Palhavã, Lisboa, 6 Fevereiro

Ramón sabia: «O lápis só escreve as sombras das palavras.» Sentado à borda da cama, tenho na mão a edição que o mano Luís [Carmelo] resolveu acolher na colecção Crateras, da sua Nova Mymosa. «Navalha no olho» faz-se de atrevimento e celebração da imagem e do corpo. Irónico, o momento. «a desajeitada e regular forma como acontece/ no calendário o domingo/ sabe-me a azeda/ luz repousa sobre cada objecto/ indiferentes, uma e outros».

Palhavã, Lisboa, 10 Fevereiro

Nunca o silêncio mora em quarto de hospital. Nem escuridão. Chamemos-lhe sossego. O mano José [Anjos] rompe um e outra com a leitura, na sua semanal incursão pelo «Indiegente», do Nuno Calado, com a leitura dos versos a rasgar do pequeno livro amarelo.

Santa Bárbara, Lisboa, 19 Fevereiro

Esta é a estação do inventário, outro dos momentos em que a crueza da realidade acelera para nos apanhar. Os livros estão espalhados por centenas de lugares, sem sabermos bem se vivos se mortos. Dezenas escapam aos controlos e acabam sem se saber como nas bancas de saldos, os coveiros do circuito, que compram ao quilo para vender ao litro. As tiragens baixam, em resposta à rarefacção do gesto leitor, para alimentar a droga da novidade, por isto e aquilo. Ainda assim, não se evita o enorme desperdício de ofertas e convenções que alimentam voragem de um sistema a liquefazer-se. Para que lado escapar, construindo?

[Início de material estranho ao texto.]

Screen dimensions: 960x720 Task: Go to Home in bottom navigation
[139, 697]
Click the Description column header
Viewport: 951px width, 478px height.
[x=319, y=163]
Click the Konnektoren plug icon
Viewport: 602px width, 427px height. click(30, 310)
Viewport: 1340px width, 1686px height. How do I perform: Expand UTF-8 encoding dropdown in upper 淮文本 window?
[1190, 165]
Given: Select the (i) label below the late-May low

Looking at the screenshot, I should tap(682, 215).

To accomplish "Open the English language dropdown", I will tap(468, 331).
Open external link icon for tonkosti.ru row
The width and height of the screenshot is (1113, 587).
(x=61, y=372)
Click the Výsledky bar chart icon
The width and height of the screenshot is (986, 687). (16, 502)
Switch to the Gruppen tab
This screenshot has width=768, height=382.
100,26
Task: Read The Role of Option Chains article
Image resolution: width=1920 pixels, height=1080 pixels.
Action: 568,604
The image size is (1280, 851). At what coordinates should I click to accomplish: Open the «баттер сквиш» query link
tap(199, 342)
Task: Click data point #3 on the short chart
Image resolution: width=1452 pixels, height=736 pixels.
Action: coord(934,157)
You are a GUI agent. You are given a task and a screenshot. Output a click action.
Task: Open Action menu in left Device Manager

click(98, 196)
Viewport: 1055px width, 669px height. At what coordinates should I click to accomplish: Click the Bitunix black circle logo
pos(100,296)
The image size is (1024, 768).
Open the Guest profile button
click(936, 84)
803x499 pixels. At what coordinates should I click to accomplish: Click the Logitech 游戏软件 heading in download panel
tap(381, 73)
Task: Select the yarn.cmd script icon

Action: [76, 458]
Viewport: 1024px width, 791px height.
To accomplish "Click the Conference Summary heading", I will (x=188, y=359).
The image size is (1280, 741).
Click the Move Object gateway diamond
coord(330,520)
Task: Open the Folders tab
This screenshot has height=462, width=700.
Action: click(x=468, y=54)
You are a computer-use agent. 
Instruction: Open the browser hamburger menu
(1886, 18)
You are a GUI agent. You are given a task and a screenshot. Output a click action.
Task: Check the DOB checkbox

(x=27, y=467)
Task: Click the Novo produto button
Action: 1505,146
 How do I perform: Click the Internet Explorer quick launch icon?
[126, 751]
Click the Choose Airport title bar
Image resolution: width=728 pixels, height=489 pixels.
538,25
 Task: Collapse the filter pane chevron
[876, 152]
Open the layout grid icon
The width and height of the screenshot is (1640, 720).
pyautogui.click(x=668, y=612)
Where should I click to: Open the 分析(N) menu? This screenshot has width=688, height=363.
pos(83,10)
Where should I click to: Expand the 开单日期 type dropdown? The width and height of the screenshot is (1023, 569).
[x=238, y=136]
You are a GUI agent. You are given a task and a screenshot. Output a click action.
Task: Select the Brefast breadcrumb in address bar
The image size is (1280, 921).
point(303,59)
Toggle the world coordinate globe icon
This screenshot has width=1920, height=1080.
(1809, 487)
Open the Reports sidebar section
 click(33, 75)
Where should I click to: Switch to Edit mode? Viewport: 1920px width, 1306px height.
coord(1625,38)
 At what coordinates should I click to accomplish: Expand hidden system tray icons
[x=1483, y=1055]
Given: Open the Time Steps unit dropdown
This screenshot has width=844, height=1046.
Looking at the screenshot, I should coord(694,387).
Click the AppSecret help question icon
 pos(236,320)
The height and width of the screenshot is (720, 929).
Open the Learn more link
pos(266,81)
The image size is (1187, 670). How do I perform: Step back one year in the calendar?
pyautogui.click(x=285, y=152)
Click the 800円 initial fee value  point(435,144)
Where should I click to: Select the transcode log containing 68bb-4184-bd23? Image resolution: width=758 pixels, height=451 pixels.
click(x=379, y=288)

Santa Bárbara, Lisboa, 22 Fevereiro

Chegam-me ecos das Correntes d’ Escritas, onde lançámos quatro obras, cada um com episódios por contar. Por exemplo, a relação com a canção de italiana do «Adius», do Vasco [Gato]; o atribulado apuramento do romance-deriva do Paulo [José Miranda], «Aaron Klein»; por oposição à presteza com que o Luís [Carmelo] resolveu enfrentar fantasmas a partir de conversa na Mymosa; ou a origem folhetinesca de «A Grande Dama do Chá», do Fernando [Sobral] (ed. Arranha-céus). Concentro-me por hora, nas capas e ilustrações, orquestradas a alta velocidade, dos três volumes de ficção da abysmo. E, portanto, de novos logótipos. Cada um, e por ordem, a Carolina Moscoso, o Rui Rasquinho e a Susa Monteiro tornaram transparente a atmosfera que as palavras criaram. Temos ausências, evocações, indícios. Temos esboços de personagens, rostos, memórias, momentos. Metáforas. E abysmos no coração do monte. E o y como lugar de reunião. E ossos que fazem caracteres.

Santa Bárbara, Lisboa, 23 Fevereiro

Ramón: «o termómetro é a esferográfica da febre.”